Find $\lim_{x \to \infty} \frac{\sin{x}+\cos{x}}{x}$
Find $$\lim_{x \to \infty} \Bigg(\frac{\sin{x}+\cos{x}}{x}\Bigg)$$
My thinking is
$$-1 < \sin{x} < 1 $$ $$-1 < \cos{x} < 1.$$ Therefore $$-2 < \sin{x} + \cos{x} < 2$$ $$\frac{-2}{x} < \frac{\sin{x} + \cos{x}}{x} < \frac{2}{x}.$$
But is this even allowed? If so, why? Thanks
Solution 1:
Yes that is the correct way, indeed
$$-\frac2x\le \frac{\sin{x}+\cos{x}}{x}\le \frac2x \iff 0\le \left|\frac{\sin{x}+\cos{x}}{x}\right|\le\left|\frac 2{x}\right| \to 0$$
and we conclude by squeeze theorem.
The key point here is that since $\sin{x}+\cos{x}$ is bounded therefore, according to the definition of limit, for any $\epsilon>0$ we can find $\bar x$ such that for all $x\ge \bar x$ we have $\left|\frac{\sin{x}+\cos{x}}{x}\right|<\epsilon$ and then
$$\lim_{x \to \infty} \Bigg(\frac{\sin{x}+\cos{x}}{x}\Bigg)=0$$
Solution 2:
You are using the squeeze theorem. It is one of the few tools for limits that does not require continuity and gives the existence of the limit for free.

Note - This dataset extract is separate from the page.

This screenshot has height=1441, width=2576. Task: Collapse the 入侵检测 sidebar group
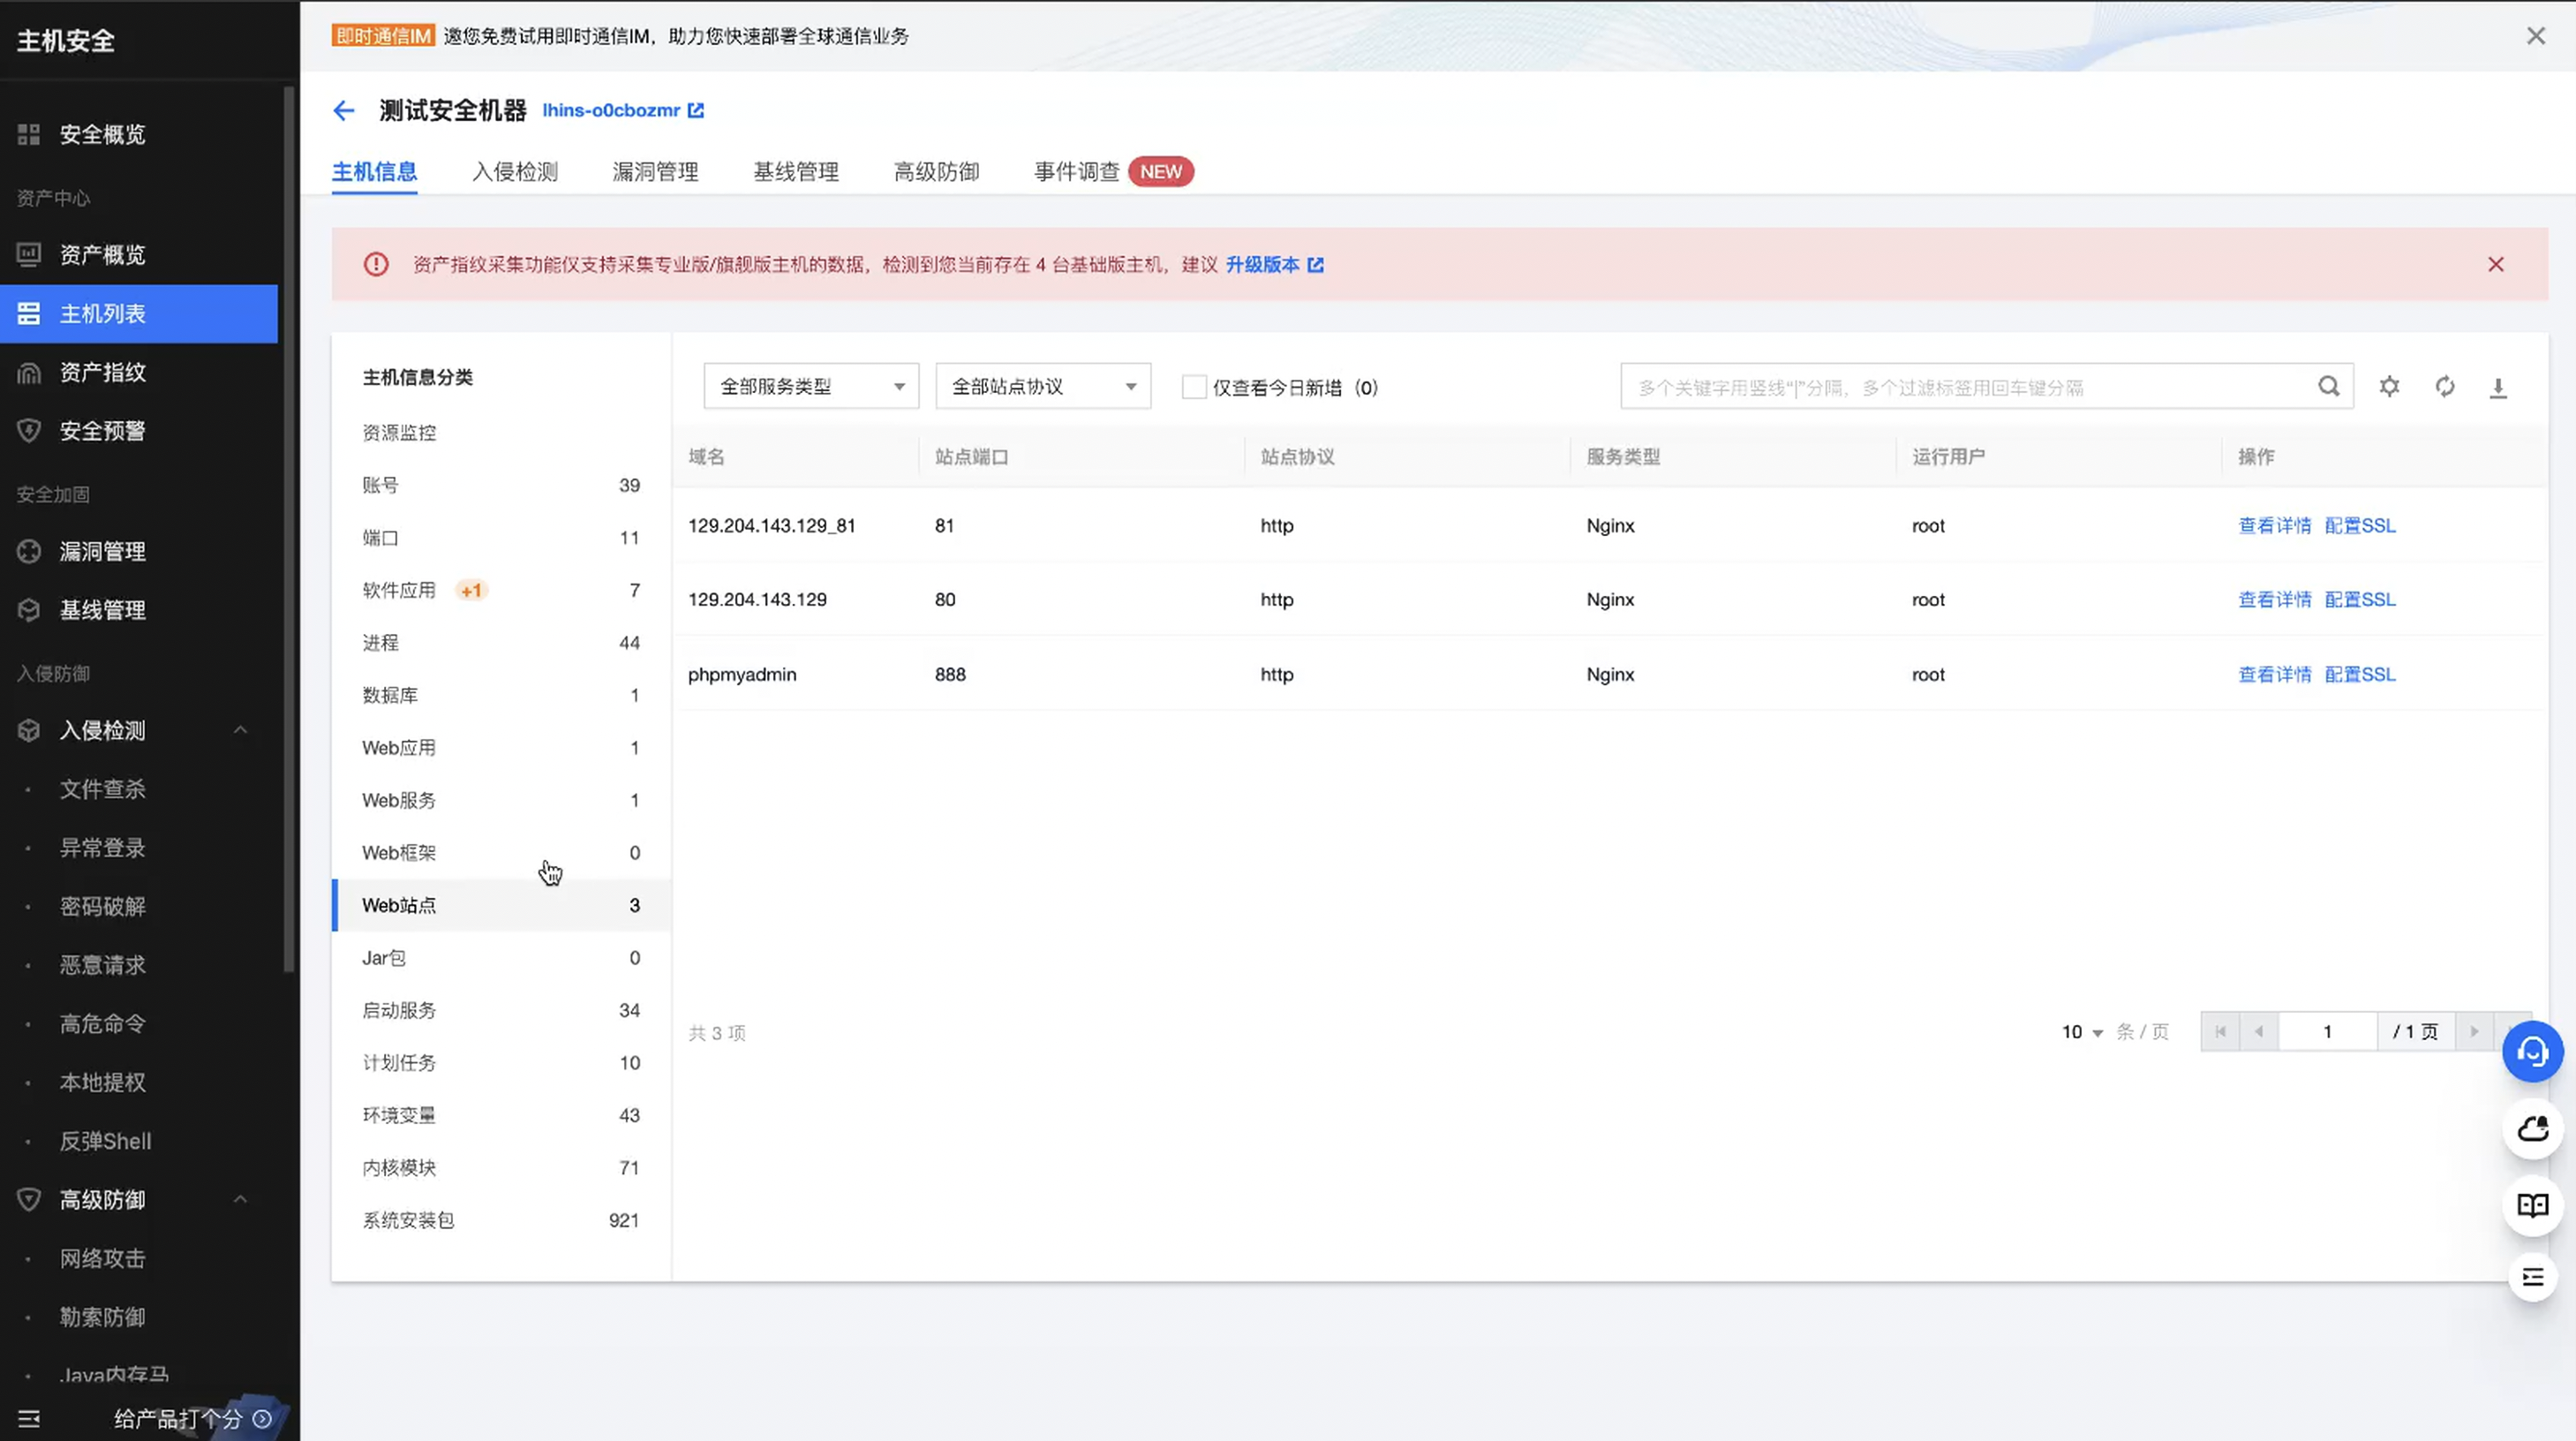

Using your example, the argument (using the even lazier $|\sin x + \cos x| \leq 2$) is
- Since $\sin x + \cos x \leq 2$ everywhere, $\frac{\sin x + \cos x}{x} \leq \frac{2}{x}$ everywhere, so, if it exists, whatever the limit is as $x \rightarrow \infty$, it is less than or equal to the same limit of $2/x$.
- Since $ -2 \leq \sin x + \cos x$ everywhere, $\frac{-2}{x} \leq \frac{\sin x + \cos x}{x}$, so, if it exists, whatever the limit is as $x \rightarrow \infty$, it is greater than or equal to the same limit of $-2/x$.
- $\lim_{x \rightarrow \infty} \frac{2}{x} = 0$ and $\lim_{x \rightarrow \infty} \frac{-2}{x} = 0$, both of which you seem to be able to justify. So $$ 0 \leq \lim_{x \rightarrow \infty} \frac{\sin x + \cos x}{x} \leq 0 \text{,} $$ forcing $\lim_{x \rightarrow \infty} \frac{\sin x + \cos x}{x} = 0$.
The last step is where the name comes from. The two easy functions bound the limit above and below, squeezing together to give the limit of the complicated function nowhere to go except to the three functions' common limit.
Solution 3:
And what's not allowed in it?
You're giving a lower-bound and an upper-bound for your function. Since you're looking for the limit at $x\to +\infty$, you can specify that your inequality holds for $x>0$ (your function is undefined at $0$, and the inequality should be reversed for negative $x$). So all you need is to add: let $x>0$.
Then since $\lim\limits_{x\to +\infty}\dfrac{1}{x}=0$, according to the squeeze theorem, you get your desired result.